What Y Was

Before I dropped out—got kicked out, actually, another story for another time—I had a course in college about The Movie. That’s the way I remember it in the catalogue. Capitals T and M. Like it was The C(rucifixion) or The D(epression), instead of a chance to see a lot of foreign T(its) and A(ss) and know, at the end of it, how to smoke a cigarette through your ears.

The first day, the Professor—a blowhard, I thought, the sort who’s all hat and no cattle—drew a picture of a bent-over pyramid, or a lean-to, on the blackboard. “Inciting incident,” he said; with great flair, he pointed to the leg of the upslope. “Then rising action.” His pointer was going up now, about forty of us wondering what this critter had had for breakfast. “Then climax,” he said, pointer at the tip-top. “Then falling action.” Down we went, gaining speed, like falling off a skyscraper. “Then reversal.” A nasty crook in the trail, it looked like. “And denouement.” What my father would say was “all she wrote,” which is where, I used to hope, the ruinous are ruined, and the good go yonder into the sunset.

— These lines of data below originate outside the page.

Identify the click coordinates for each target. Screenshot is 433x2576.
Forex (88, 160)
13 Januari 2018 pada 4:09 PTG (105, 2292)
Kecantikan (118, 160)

Yup, I was the happy ending type. Me, I rooted for the sodbuster to get the dance hall dolly (or vice versa), the dog to come home after a long adventure in the hinterlands, the mother to rise whole and happy from her death bed in the hospital. Now, however, I’m, well, a falling action guy, which is that moment, to use my ex-wife’s phrase, just after the feathers have hit the fan. You know what I’m talking about—that instant following what my long-gone Professor called the “showdown.” The dust ain’t quite settled, the bad guy lies still twitching in the dirt, and there’s one more piece of business, itself dire or nearly life-and-death, that Yancy, our older and wiser hero, needs and has the goddamn wherewithal to do. Lordy, something about that moment just makes me hum. The worst has happened, the best ain’t far away, and you can see the moral to all this back-and-forth coming at you like a high school band up Main Street.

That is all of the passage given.